The half-century since 1970 has surely seen innovations that have enhanced these earlier inventions but the template for economic growth was laid down for that fruitful hundred-year period.  In past decades, new technologies have clearly expanded communication and entertainment, making life far more instantaneous, convenient and pleasurable. But social media, immediate communication, and constant access to photos, video clips, and films have not increased the standard of living as had the decades between 1870-1970. This is the argument that Gordon makes in the Rise and Fall of American Growth (2016).

What does Gordon’s argument and enormous evidence he compiled (the book is 762 pages long) have to do with the current school reform movement prompted in large part byA Nation at Risk that appeared in 1983?

Recall that the highly influential report that CEOs, philanthropists, and political leaders embraced was driven by an economic rationale–the human capital argument–for improving U.S. schools:

If only to keep and improve on the slim competitive edge we still retain in world markets, we must dedicate ourselves to the reform of our educational system for the benefit of all—old and young alike, affluent and poor, majority and minority.

Linking school reform to economic growth and competition, the Report spurred a generation of reformers to raise curriculum and performance standards for both students and teachers, increase testing, and create accountability frameworks that included rewards and penalties in subsequent decades. Marrying school reform to the nation’s economic growth–the human capital rationale for schooling (see here and a rebuttal here)–occurred, according to Robert Gordon, at roughly the same moment–1970s–when the “special century” of inventions, innovations, rising standard of living and productivity were ebbing.

In other words, reforms aimed at getting U.S. students to perform better on international tests for the past three decades–think No Child Left Behind, expanded parental choice in schools, more computers in schools, and Common Core state standards–was of little influence on growing a strong economy, raising median income, or lessening inequality, according to Gordon. These reforms, while aiding low-income minorities in many instances, overall, contributed little to improving productivity or raising standards of living.

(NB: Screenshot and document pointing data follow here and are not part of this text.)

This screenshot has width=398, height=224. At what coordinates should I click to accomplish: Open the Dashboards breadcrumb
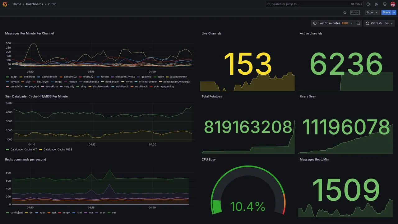point(35,4)
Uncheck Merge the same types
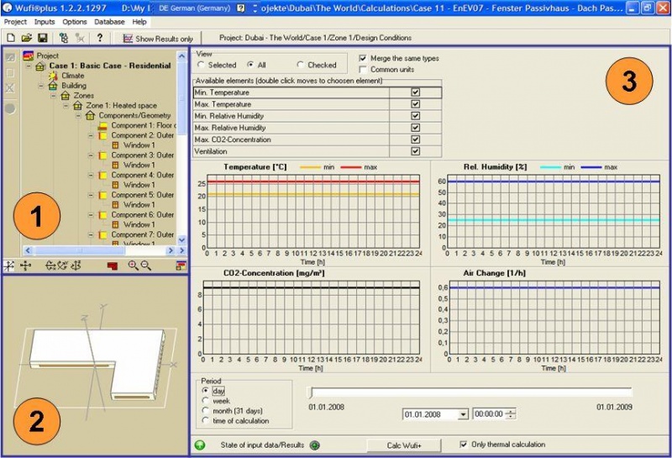 (363, 58)
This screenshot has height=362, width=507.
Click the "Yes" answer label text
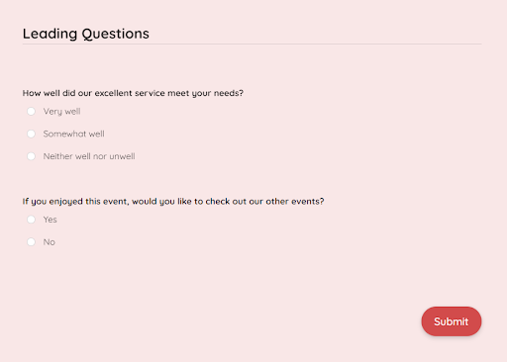[x=51, y=220]
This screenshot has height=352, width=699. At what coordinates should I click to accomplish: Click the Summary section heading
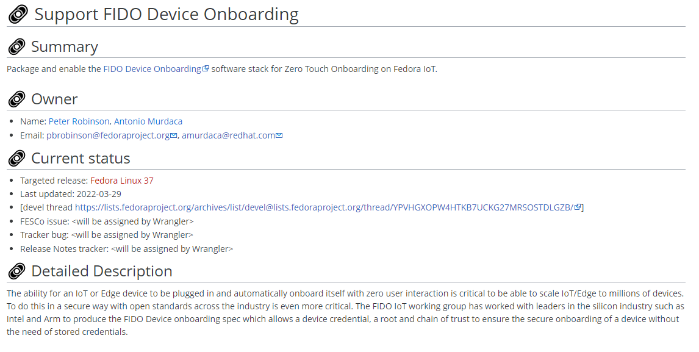65,47
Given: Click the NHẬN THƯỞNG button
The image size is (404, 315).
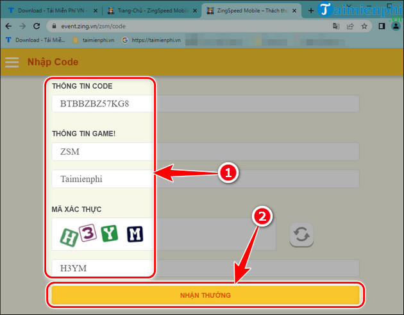Looking at the screenshot, I should [x=205, y=295].
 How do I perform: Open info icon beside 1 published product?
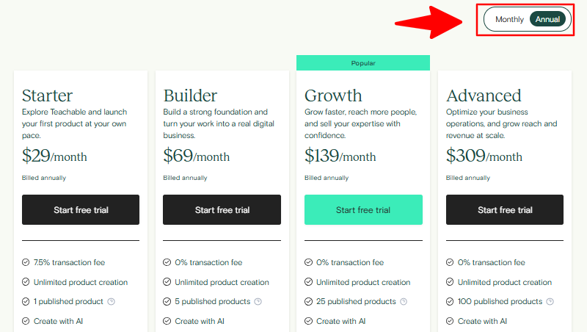point(112,302)
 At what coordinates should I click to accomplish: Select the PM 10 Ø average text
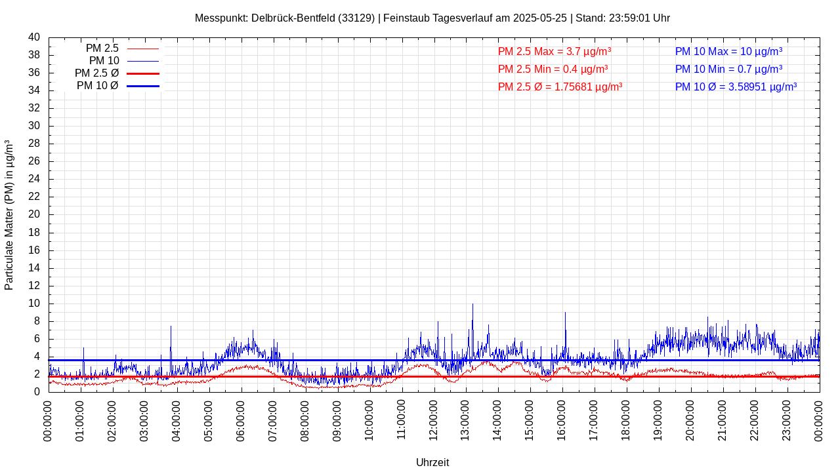tap(736, 87)
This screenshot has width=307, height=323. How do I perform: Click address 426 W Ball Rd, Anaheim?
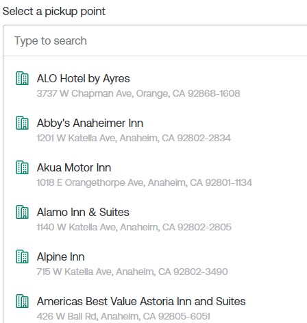[x=123, y=316]
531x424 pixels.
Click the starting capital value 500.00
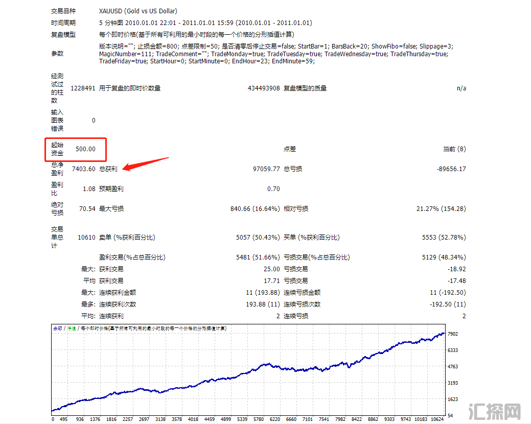click(x=85, y=149)
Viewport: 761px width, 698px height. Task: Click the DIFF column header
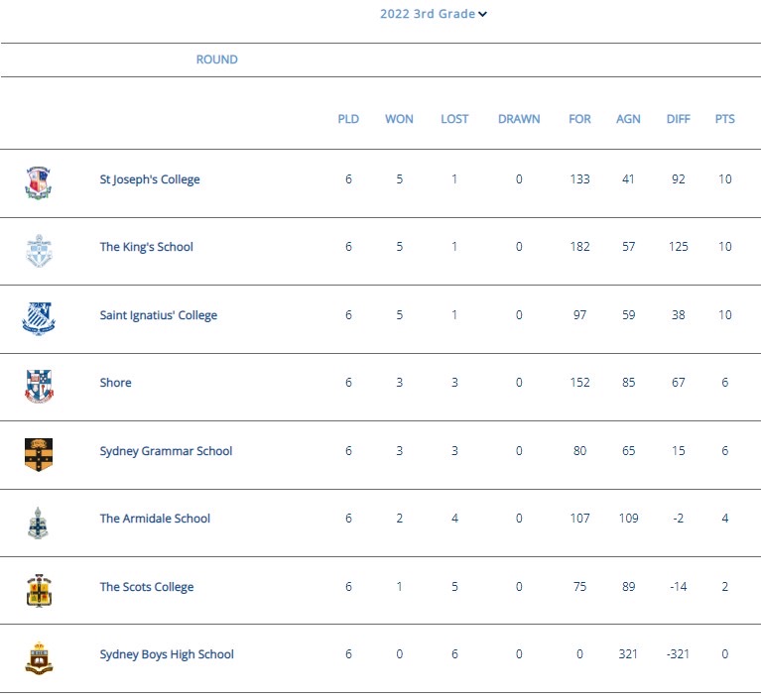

Of course, Gordon and others (including myself) see schools as crucial in a democracy for many reasons. But one of them is not better schools leading to economic growth, an enhanced standard of living, and workplace productivity especially since that standard of living had dramatically improved between 1870-1970. Gordon, like others (see here and here), have begun to undermine the dominant rationale for school reform since the early 1980s: the belief that public schools’ primary focus must be economic in preparing a skilled and knowledgeable workforce. That prevalent human capital rationale has ignored for more than a quarter-century other historic aims of schools: civic engagement to keep democracy vital, independent decision-making, and a well-rounded schooling that enlarges children’s and youth’s potential and sensibilities. Preparing the next generation for the workforce remains as an abiding goal, of course, but not the dominating one it has been for over three decades. And that is why Gordon’s argument and evidence is useful for those seeking to build a political coalition of policymakers, practitioners, researchers, civic and business leaders, and parents who question the shotgun marriage of schools to a growing economy.

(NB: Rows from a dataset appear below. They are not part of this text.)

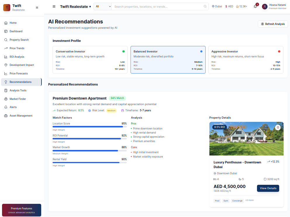Click the sidebar collapse hamburger icon

point(37,8)
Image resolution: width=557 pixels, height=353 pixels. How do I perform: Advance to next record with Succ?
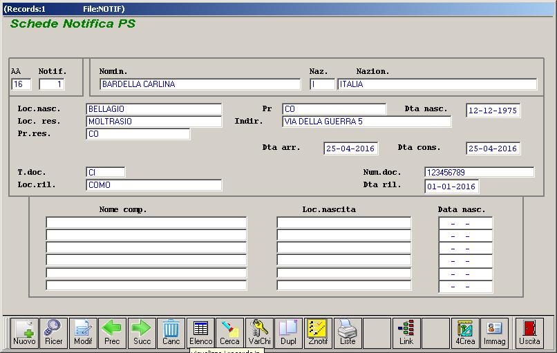142,333
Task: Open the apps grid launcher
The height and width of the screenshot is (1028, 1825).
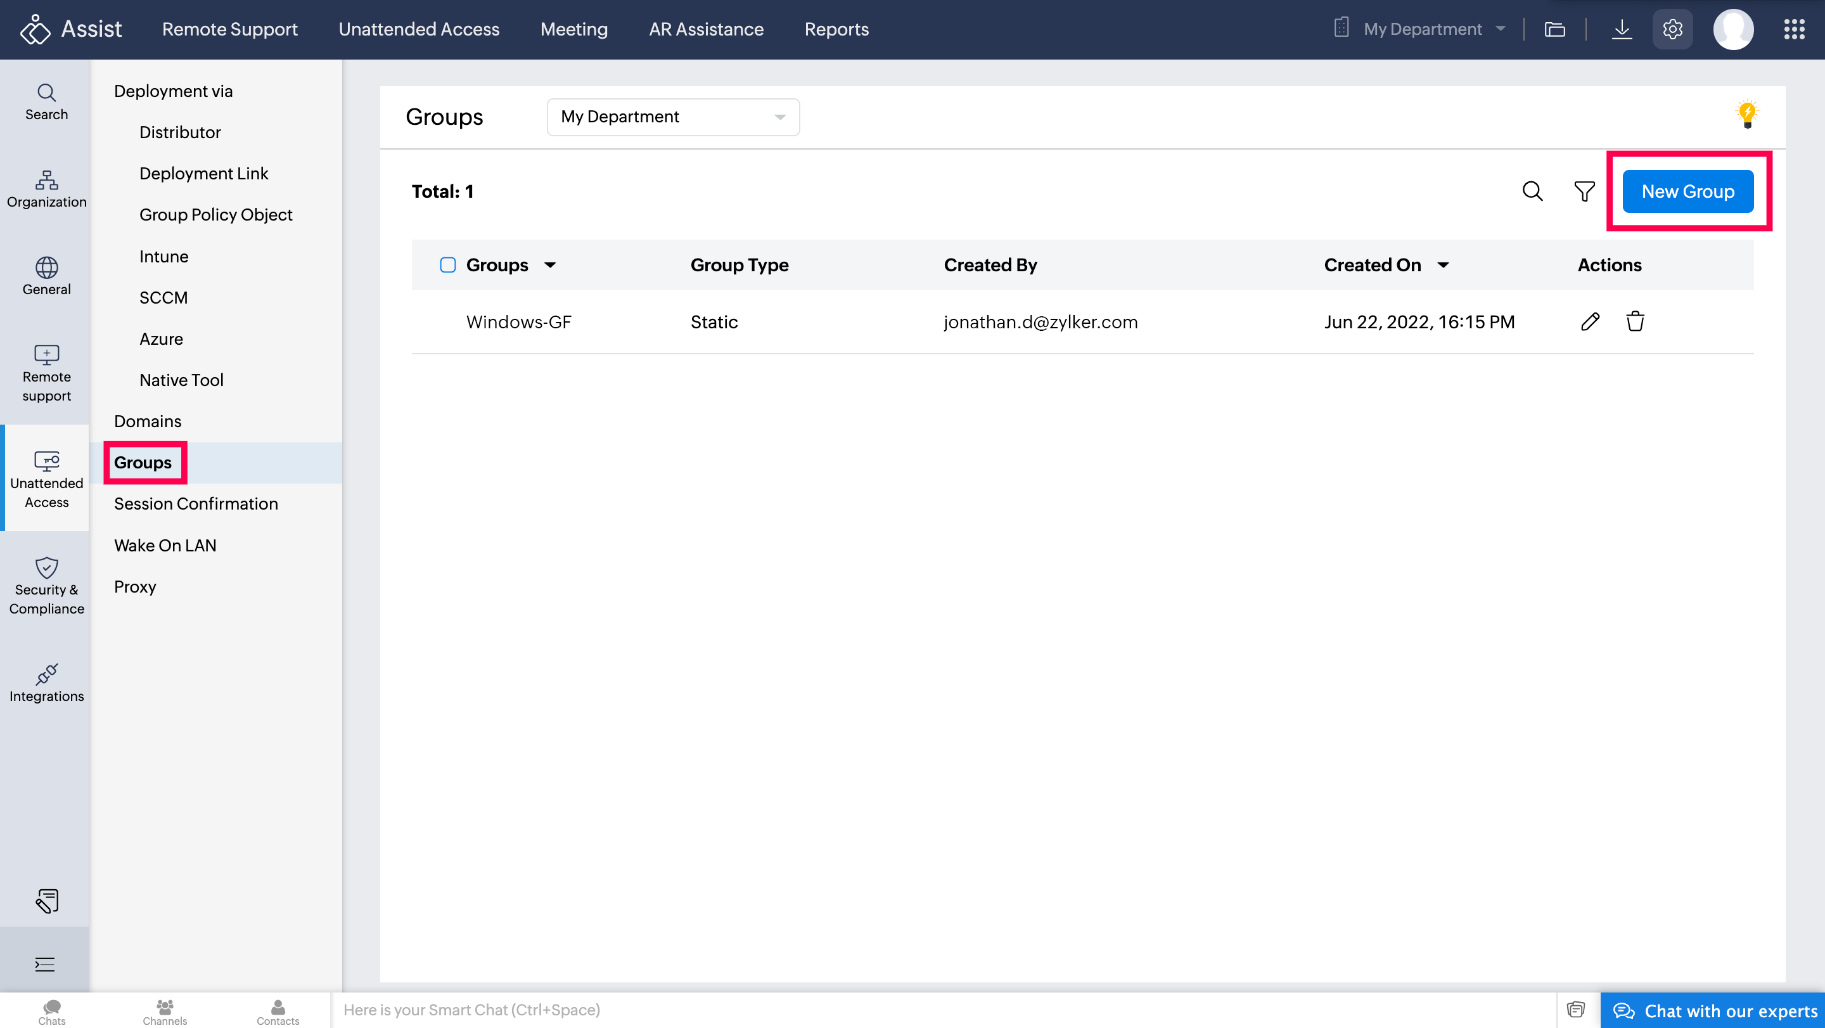Action: point(1793,30)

Gordon, like some other economists and policymakers, recognize that economic growth has slowed down, productivity has lessened. and inequalities have risen. All of these have occurred because the “special century” has ended and because “the basic elements of a modern standard of living had by (1970)… already been achieved along so many dimensions. including food, clothing, housing, transportation, entertainment, communication, health, and working conditions” (p.641). In his final chapter, Even with his argument that the “special century” ended decades ago, Gordon does see policy interventions that can help reduce current economic inequalities and lowered productivity. He lists ten such interventions such as raising the minimum wage, more progressive income tax reform–earn more, pay more– and eliminating many deductions, and encouraging high-skilled immigrants to come to U.S.

For education, however, only three of the ten interventions appear–investing in preschools, state and federal school financing rather than local taxes, and reducing student indebtedness in higher education. Not a word about the dominant school reforms in 2016–Common Core standards, standardized testing, technologies in schools, charter schools, accountability (see p. 648).

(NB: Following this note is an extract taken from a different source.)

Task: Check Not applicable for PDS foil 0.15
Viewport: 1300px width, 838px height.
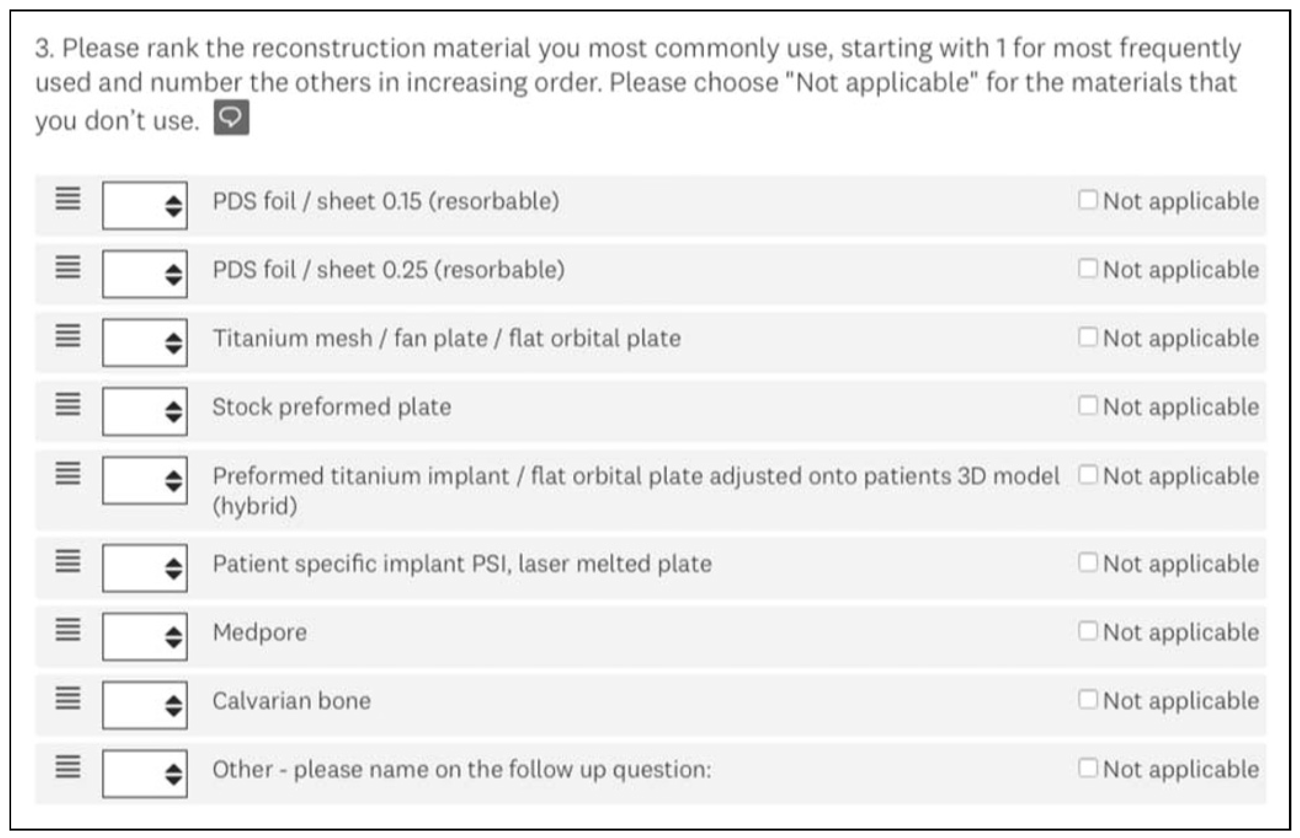Action: point(1087,200)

In questioning the dominant beliefs in current school reform as essential to economic growth, Gordon’s argument and evidence are useful to those politically active decision-makers, teachers, parents, and researchers who know that a democracy needs schools that do more than prepare children and youth for the workplace.


* At a coffee shop near Google campus in Mountain View (CA), I overheard one software engineer say toa friend: “I lost my phone and didn’t find it for two days. I thought my life was over.” For the references to bullet-proof coffee and gluten-free muffins, I thank Janice Cuban.